Los auténticos empresarios, esos que, en su legítimo y sano afán por generar riqueza, están dispuestos a asumir el riesgo inherente a su actividad y a luchar por salir adelante por sus propios medios. Esos que la única ayuda que piden a las Administraciones es que no entorpezcan sus iniciativas con caprichos legislativos o trabas burocráticas. Esos, que son la mayoría, no solo no pueden ponerse de perfil con la que está cayendo, sino que deben dar un paso al frente y convertirse de verdad en referentes. Lo fueron durante la transición, liderados por personalidades relevantes, al igual que lo fueron entonces otros muchos colectivos sociales, y deben volver a serlo ahora. ¿Que qué necesitan para tan alta tarea? Pues la legitimidad que da la unidad, es decir, criterios y objetivos compartidos; el respeto que emana de la coherencia y la altura de miras y la determinación que exige la independencia de criterio. Ni más ni menos.

Si el objetivo prioritario es acabar con la lacerante lacra del desempleo, epicentro de la inmensa mayoría de las desigualdades y desajustes sociales y económicos existentes, la solución pasa por incrementar la actividad económica. Y para crecer, hay que producir más y mejor. Son muchos los agentes que intervienen en el proceso, pero la responsabilidad de liderarlo es de los emprendedores. Quien tenga más empresarios, quien posea las mejores patentes, quien innove, quien invente, quien abra mercados tendrá algo que decir en el futuro. Lo demás, cuento.

Las Administraciones, los partidos y los gobiernos, la clase política en general, debe entender de una vez que la verdadera promoción empresarial no consiste en repartir clientelarmente el dinero del contribuyente, como desgraciadamente tanto ha sucedido en España. Ni debe mirar con recelo a las organizaciones empresariales eficientes, consolidadas y profesionalmente gestionadas. Es más, la mayoría de los políticos son conscientes de que les resultan indispensables para diseñar con acierto estrategia de futuro y desarrollarlas luego con éxito.

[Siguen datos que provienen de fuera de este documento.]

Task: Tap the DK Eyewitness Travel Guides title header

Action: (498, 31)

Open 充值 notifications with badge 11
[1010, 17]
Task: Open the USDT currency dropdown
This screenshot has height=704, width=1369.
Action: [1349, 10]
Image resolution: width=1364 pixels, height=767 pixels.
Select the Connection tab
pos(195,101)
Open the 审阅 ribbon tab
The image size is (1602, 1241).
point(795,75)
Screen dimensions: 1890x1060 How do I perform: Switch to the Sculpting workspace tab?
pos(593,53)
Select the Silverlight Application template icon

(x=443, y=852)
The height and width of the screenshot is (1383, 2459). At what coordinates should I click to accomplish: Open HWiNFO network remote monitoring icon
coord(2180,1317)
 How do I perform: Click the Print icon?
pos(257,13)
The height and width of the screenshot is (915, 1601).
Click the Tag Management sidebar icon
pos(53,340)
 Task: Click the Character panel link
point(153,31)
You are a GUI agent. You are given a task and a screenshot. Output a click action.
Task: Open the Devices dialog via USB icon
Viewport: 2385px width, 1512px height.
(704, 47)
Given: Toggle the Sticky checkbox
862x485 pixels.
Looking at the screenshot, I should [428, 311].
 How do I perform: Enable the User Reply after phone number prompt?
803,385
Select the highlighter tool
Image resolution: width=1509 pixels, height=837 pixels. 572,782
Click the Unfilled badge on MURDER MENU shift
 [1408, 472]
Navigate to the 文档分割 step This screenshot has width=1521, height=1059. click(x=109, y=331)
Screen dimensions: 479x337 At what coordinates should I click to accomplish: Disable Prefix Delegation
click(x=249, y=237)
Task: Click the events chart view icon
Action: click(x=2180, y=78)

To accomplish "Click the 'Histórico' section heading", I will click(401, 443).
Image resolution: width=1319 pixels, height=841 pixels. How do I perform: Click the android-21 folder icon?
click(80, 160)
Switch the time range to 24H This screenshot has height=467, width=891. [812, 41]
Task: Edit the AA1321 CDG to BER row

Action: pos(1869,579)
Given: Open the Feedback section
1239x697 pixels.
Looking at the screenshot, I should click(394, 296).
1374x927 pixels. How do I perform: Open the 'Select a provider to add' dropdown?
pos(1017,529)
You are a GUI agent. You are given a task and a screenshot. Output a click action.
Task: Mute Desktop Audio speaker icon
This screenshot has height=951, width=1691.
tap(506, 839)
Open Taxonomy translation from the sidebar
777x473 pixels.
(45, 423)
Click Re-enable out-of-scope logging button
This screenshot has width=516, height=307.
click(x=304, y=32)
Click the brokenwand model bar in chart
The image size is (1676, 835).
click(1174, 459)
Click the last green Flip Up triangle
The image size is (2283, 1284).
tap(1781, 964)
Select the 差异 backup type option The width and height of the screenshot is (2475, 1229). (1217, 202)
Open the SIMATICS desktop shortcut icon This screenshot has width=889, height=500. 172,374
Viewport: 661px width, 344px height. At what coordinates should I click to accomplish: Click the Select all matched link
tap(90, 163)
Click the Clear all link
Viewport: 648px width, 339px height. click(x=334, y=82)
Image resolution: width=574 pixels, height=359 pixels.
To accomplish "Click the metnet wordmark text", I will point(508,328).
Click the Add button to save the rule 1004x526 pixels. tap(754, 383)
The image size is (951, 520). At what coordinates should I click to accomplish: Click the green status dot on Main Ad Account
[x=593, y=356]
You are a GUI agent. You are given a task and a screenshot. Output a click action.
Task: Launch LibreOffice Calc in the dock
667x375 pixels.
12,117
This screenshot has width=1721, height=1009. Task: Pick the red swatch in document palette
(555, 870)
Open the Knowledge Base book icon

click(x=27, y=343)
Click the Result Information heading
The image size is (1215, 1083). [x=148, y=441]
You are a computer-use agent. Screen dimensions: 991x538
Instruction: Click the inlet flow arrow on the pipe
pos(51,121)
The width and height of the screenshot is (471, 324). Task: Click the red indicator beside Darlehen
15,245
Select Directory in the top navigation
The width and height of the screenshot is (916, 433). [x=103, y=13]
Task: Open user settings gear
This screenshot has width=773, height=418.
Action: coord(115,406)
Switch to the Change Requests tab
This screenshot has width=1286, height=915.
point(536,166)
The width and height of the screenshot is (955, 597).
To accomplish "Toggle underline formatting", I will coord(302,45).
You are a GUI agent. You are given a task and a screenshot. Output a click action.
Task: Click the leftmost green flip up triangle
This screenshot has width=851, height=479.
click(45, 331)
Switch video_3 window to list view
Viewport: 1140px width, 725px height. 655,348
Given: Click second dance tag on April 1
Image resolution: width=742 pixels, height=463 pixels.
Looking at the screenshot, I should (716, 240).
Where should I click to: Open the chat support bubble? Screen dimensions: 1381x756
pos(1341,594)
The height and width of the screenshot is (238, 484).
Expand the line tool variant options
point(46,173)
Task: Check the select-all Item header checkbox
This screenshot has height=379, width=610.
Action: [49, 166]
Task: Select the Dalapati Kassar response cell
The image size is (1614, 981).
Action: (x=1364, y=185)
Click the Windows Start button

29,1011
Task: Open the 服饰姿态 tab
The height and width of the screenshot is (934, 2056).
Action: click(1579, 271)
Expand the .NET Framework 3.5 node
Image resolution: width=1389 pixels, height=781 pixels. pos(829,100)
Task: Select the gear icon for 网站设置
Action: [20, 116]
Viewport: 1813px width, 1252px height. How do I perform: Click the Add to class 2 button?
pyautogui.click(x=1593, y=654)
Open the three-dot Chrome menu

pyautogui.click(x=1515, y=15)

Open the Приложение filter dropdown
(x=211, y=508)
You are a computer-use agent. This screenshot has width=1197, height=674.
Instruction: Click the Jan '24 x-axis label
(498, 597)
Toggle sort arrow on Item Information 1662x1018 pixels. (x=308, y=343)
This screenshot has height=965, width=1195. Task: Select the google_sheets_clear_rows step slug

Por lo que respecta a los empresarios, la inmensa mayoría lo que quiere es jugar en un mercado abierto, sin más trabas que las dirigidas a fortalecer la libre competencia y el reparto justo de la riqueza. Quieren Administraciones que les permitan trabajar sin obstáculos y sin crearles competidores artificialmente asistidos, en un marco en el que no quepan el clientelismo, los chanchullos y los amaños. Para que el mérito, la limpieza, la profesionalización absoluta y, consecuentemente, la justa recompensa puedan consolidarse como pilares esenciales de un país dispuesto a ganar el futuro. Para todo eso es para lo que necesitamos una clase empresarial fuerte, unida, comprometida, independiente y activa. Y Galicia la tiene. Solo falta que de un paso al frente y ocupe el espacio que verdaderamente le corresponde.